Babe winced; he hadn't even hesitated. But then she was grateful. Truman was the one person who told her the truth. Always.

“But,” Truman said, stirring a little, stretching his legs, although they did not lengthen to match hers, “what's wrong with beauty being noticed? What's wrong with attraction based on appearance, if it leads to so much more, as it has done with us? Would you have wanted to know me if I'd not been famous? If I'd not looked interesting? Different?”

“I don't know,” Babe replied, shrugging. “I suppose not.”

“And see what we would have missed out on?”

Babe nodded. Then she closed her eyes, for the first time, it seemed to her, since the doctor had said “cancer.” Now she did feel herself letting go, falling, falling into a spiral of fear, of uncertainty, of nausea, a cold, metallic taste in her mouth, the beautiful room spinning behind her closed eyelids. “You'll be here, won't you? When I have my surgery, the treatments? You won't forget me?”

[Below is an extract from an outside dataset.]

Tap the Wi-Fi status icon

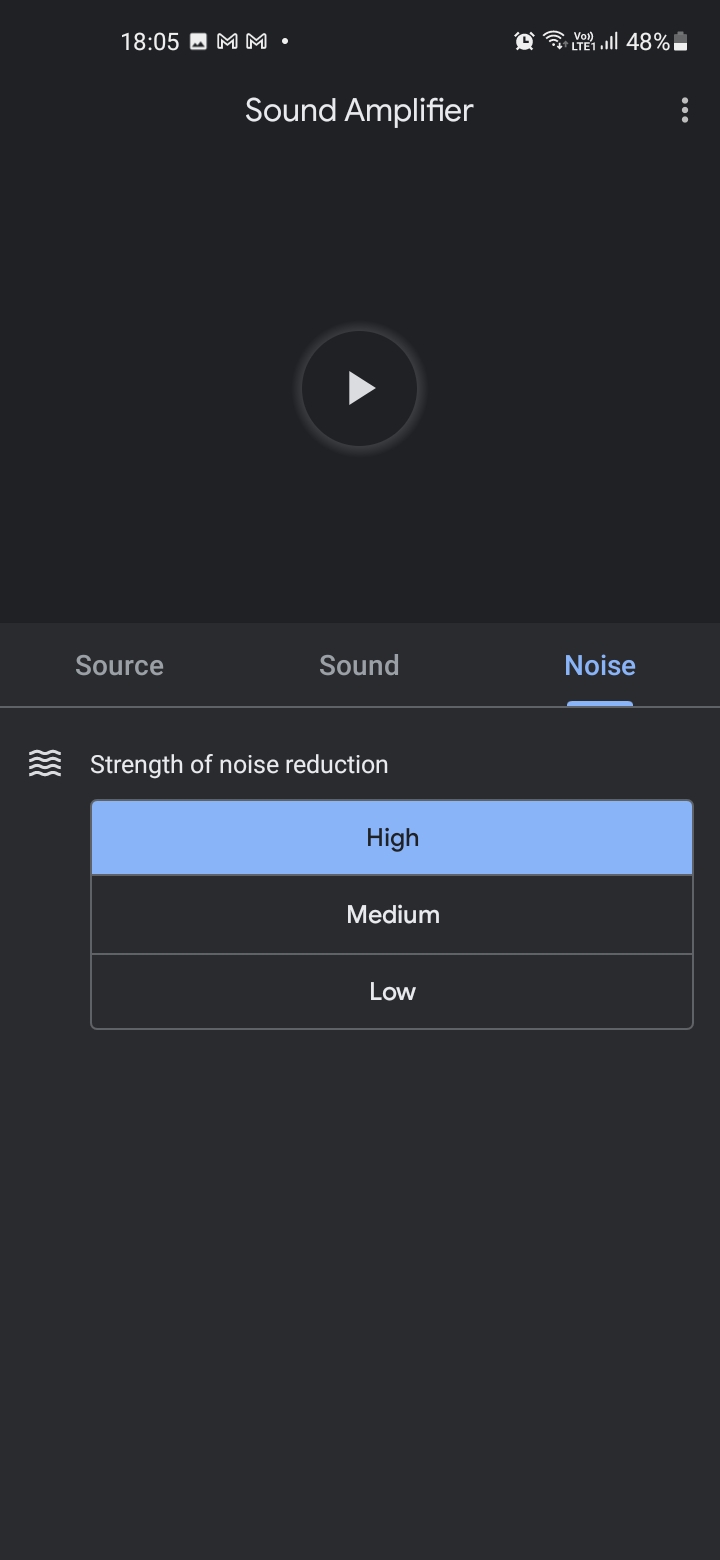(x=554, y=41)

“Of course not! I'll be here, every step of the way, beside you.”

“Good.” And Babe had allowed herself, then, to relax, even to nap; she'd awoken later, alone, but joined Bill and Truman in the drawing room, where they had a cozy dinner in front of the fireplace, just the three of them. And she could almost convince herself everything was as it had been, before.

But Truman had not been with her every step of the way. He had resumed his life, his ruinous loves; he'd continued to cultivate his celebrity, always calling, sending her bouquets of lilies of the valley and thoughtful, scathingly witty notes.

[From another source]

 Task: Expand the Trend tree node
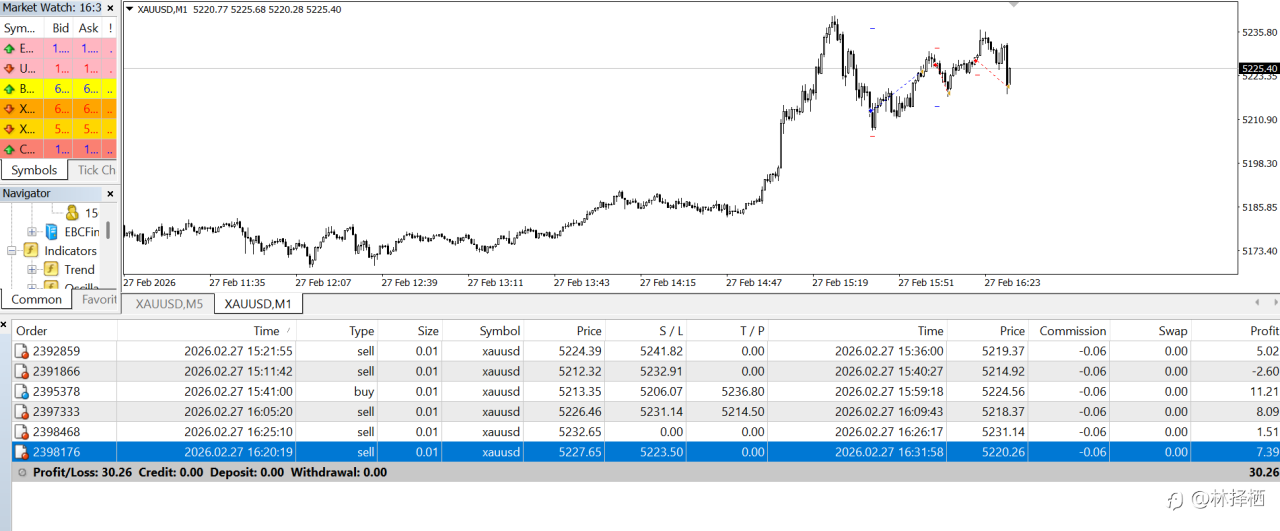tap(33, 270)
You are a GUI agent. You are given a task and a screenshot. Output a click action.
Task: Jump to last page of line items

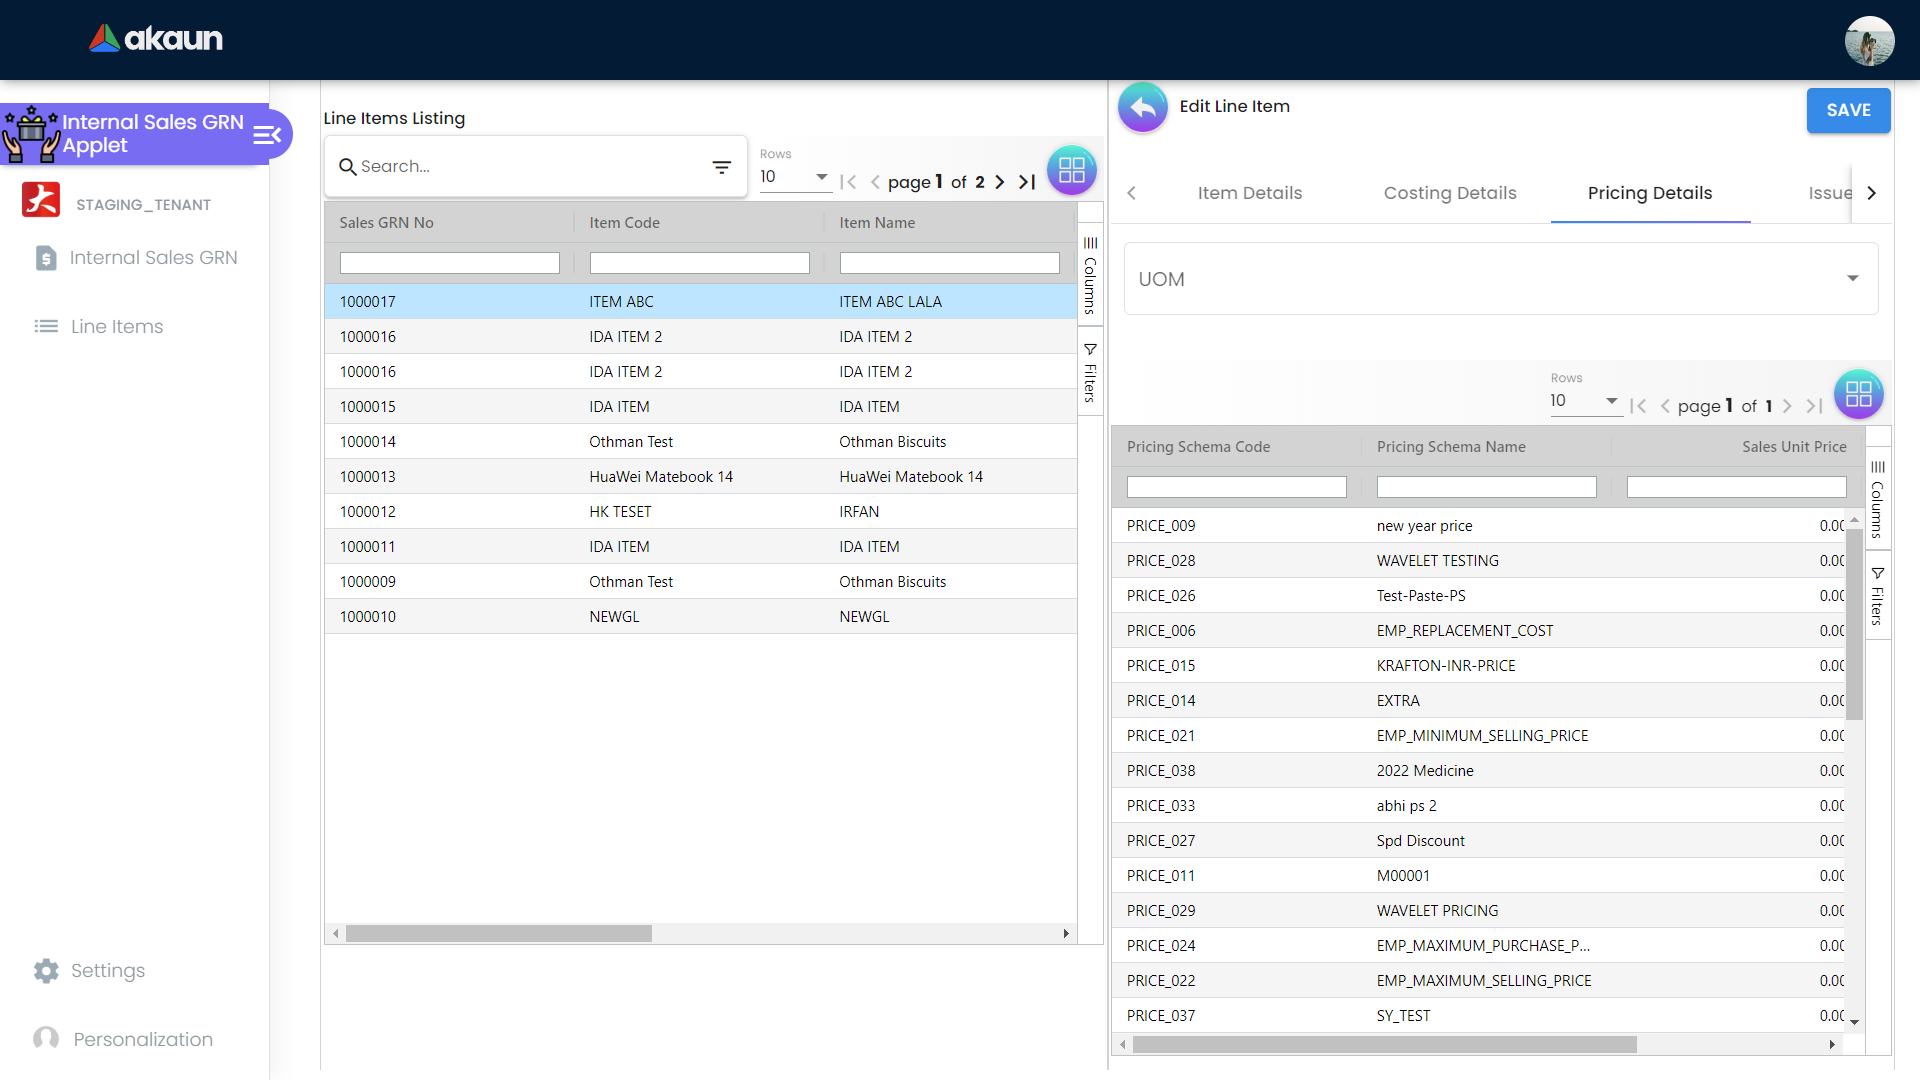coord(1026,182)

But for the first time in their friendship, he wasn't there when she needed him.

To her friends, to society as a whole, Babe presented her usual calm, perfectly made-up face. After the surgery and the radiation treatments, during which she lost her hair, but Monsieur Marc, her devoted stylist (she'd stopped going to Kenneth years ago, simply because Monsieur Marc made house calls and Kenneth didn't), made her fabulous Babe Paley wigs, she resumed her normal life. She entertained as usual, sat on her charitable committees, went out to lunch. Slim and Gloria and Marella and C.Z. and even Pam were kind, and they never once made mention of her illness, for which she was grateful. Yet it was there, of course. This repulsive, distasteful thing that shouldn't be mentioned, should only be endured in private, yet it stained everything, the table at Le Grenouille, the flowers at Kiluna, the jewelry at Van Cleef, the shoes at Bergdorf's, with an ugly coating of disquiet. People would sometimes catch themselves in conversation, in her presence—“Yesterday I was thinking, will we really need our yacht five years from now”—and there would be a guilty swallow, an averting of the eyes by the healthy, for having the tactlessness to think five years ahead. When she, Babe, might not have that luxury.

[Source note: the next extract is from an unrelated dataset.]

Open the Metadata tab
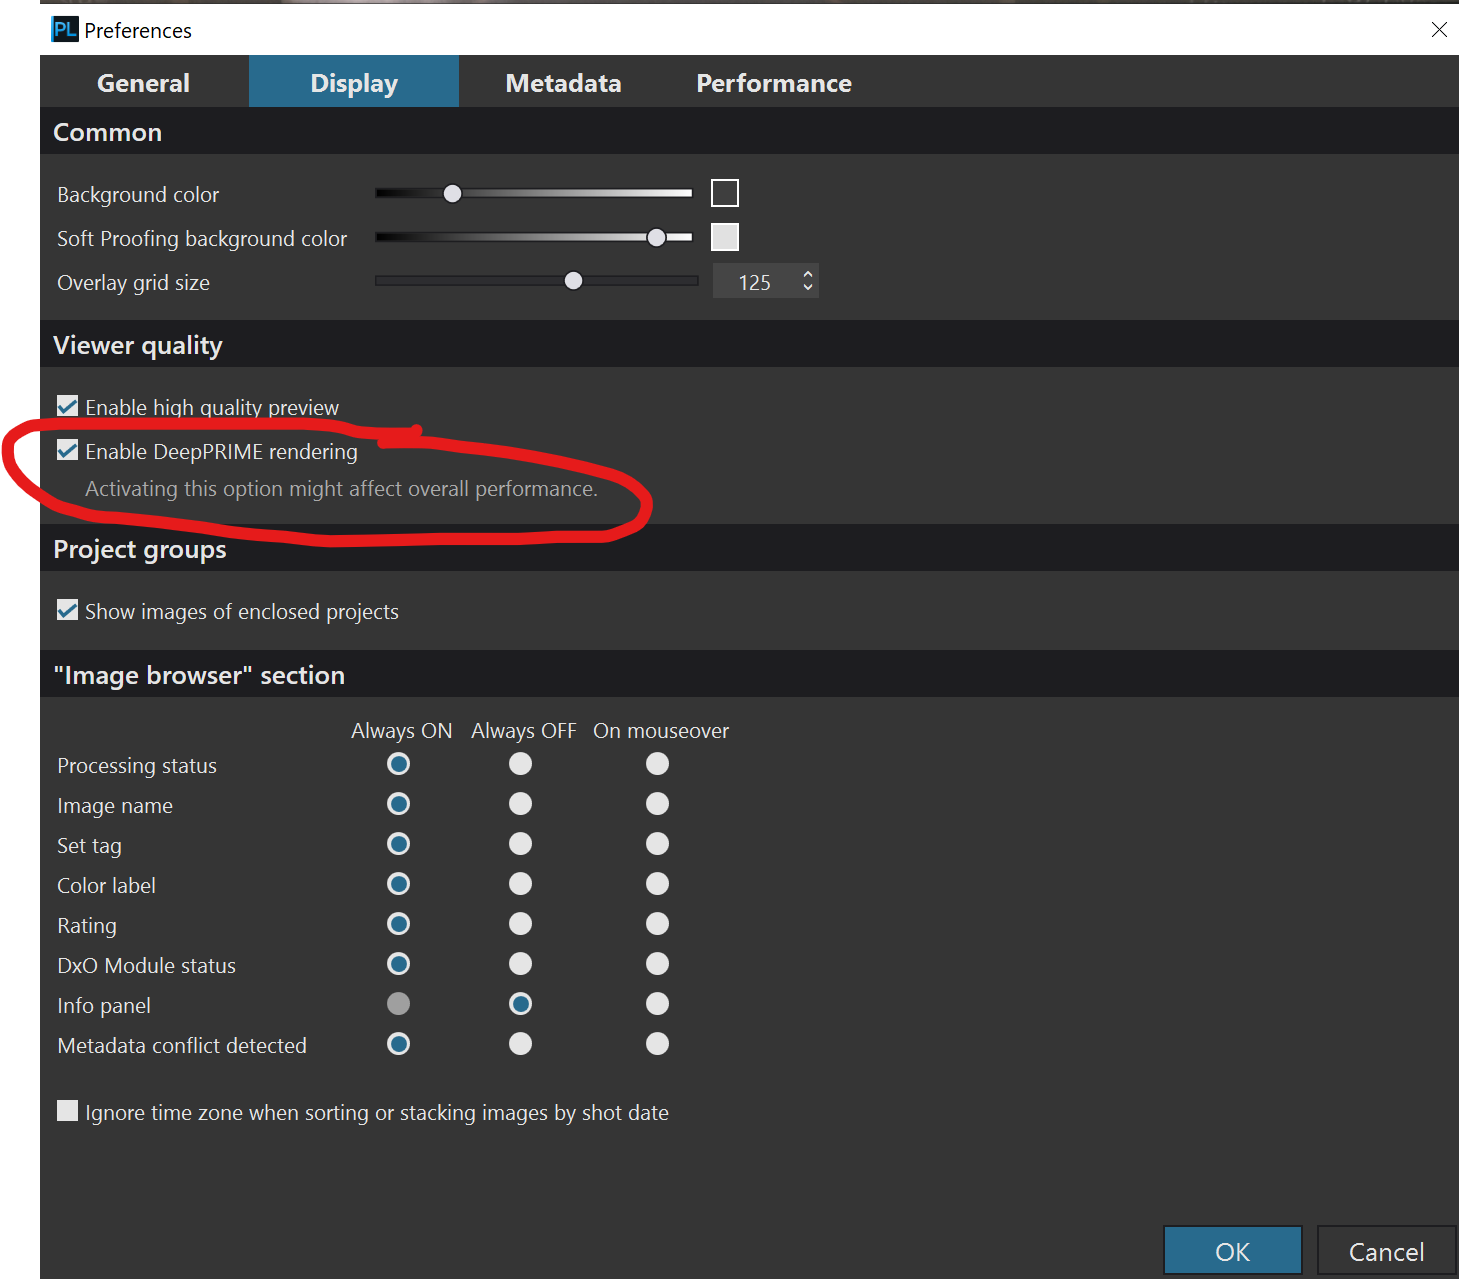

Or her fitter at Bergdorf's might remark about how thin she was, then catch her breath, stuff some pins in her mouth, and hurry away with tears in her eyes, and Babe would think,
How funny. Being thin when one is healthy is an accomplishment. But when one is sick, it's something else altogether.

And how solicitous everyone was! How extremely interested they were in her comfort, simply begging to adjust the thermostat if she was too cold, kicking at furniture in disgust if she gave any indication that a cushion was too hard, or too soft.